Darksiders Genesis received generally positive reviews. Aggregating review website Metacritic gave the PC version 77/100, the PlayStation 4 version 78/100 and the Xbox One version 77/100. Fellow review aggregator OpenCritic assessed that the game received strong approval, being recommended by 74% of critics.

IGN gave it a score of 8.7 out of 10, stating that "Darksiders Genesis may lack the polish and flair of its numbered brethren, but make no mistake: this is still a Darksiders game, and it's one of the best. There's a really strong balance of great combat, clever puzzles, rich exploration, and excellent progression mechanics that keep its momentum going strong through its entire 15-hour run time". Furthermore, Cian Maher of GameSpot gave the game 7 out of 10, praising the combat, art and writing, while criticizing the overhead camera.

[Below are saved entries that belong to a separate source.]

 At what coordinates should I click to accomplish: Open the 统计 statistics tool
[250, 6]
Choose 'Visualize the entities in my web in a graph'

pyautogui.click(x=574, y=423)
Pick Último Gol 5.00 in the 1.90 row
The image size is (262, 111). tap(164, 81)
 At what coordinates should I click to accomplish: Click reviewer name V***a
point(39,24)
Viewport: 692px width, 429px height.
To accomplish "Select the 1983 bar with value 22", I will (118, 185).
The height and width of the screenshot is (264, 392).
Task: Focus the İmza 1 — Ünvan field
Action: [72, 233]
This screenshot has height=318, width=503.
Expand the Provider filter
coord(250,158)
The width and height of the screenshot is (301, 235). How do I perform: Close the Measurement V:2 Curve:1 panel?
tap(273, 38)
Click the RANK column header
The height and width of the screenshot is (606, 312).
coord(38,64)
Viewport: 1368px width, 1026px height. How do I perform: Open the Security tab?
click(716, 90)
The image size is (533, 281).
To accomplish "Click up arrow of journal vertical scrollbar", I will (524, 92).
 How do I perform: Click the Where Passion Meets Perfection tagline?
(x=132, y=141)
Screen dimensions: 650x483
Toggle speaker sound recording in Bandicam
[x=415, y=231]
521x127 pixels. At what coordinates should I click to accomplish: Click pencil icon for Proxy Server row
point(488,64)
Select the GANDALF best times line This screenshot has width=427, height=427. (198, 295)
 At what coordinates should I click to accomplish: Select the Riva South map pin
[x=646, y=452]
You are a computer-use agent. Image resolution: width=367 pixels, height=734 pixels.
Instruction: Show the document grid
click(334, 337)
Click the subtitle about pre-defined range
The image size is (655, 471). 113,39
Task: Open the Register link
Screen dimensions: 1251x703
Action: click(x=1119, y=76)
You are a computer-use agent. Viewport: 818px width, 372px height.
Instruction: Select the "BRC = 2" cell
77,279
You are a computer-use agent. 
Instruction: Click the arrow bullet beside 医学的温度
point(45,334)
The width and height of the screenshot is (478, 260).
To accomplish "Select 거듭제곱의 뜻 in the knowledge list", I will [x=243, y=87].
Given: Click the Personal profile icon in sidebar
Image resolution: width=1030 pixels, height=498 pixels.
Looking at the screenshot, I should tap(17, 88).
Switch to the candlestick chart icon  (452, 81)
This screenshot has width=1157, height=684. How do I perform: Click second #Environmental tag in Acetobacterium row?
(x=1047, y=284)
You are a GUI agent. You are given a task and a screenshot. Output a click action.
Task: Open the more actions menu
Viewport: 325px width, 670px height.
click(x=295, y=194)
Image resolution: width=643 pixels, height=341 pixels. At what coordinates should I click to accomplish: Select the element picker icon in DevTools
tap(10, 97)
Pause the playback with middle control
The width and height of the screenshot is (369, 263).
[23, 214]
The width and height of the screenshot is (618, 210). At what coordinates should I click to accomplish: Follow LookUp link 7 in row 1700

Writing for Game Informer, Ben Reeves gave the game 6.5 out of 10, praising the combat and puzzles but mentioning the story and offbeat design as negative aspects. Mike Epstein of GamesRadar+ also commended the combat, while criticizing collision bugs as well as the story. Luke Kemp of PC Gamer gave the game 87/100 and praised the grinding elements as well as the combat. Writing for Nintendo Life, PJ O'Reilly gave the Nintendo Switch version of the game a positive review, scoring it a 7/10. In the review, O'Reilly praises the fighting, unlockable skills and the "satisfying mixture of combat, puzzling and light platforming", although giving similar criticism as previous reviewers. Conversely, Polygons Laura Dale gave the game a mixed review, praising the boss fights but was critical towards the puzzles and the "constant combat".

Aggregate scores
| Aggregator | Score |
|---|---|
| Metacritic | PC: 77/100 PS4: 77/100 NS: 74/100 XONE: 77/100 |
| OpenCritic | 74% recommend |

Review scores
| Publication | Score |
|---|---|
| Game Informer | 6.5/10 |
| GameSpot | 7/10 |
| GamesRadar+ | 3.5/5 |
| Hardcore Gamer | 4/5 |
| IGN | 8.7/10 |
| Nintendo Life | 7/10 |
| Nintendo World Report | 8/10 |
| PC Gamer (US) | 87/100 |
| Push Square | 6/10 |
| Shacknews | 9/10 |

=== Sales ===
According to Lars Wingefors, CEO of the Embracer Group, the parent company of publisher THQ Nordic, Darksiders Genesis sold well at launch and is as of 2020 still selling well. Wingefors also said that the sales of the game exceeded the publisher's expectations.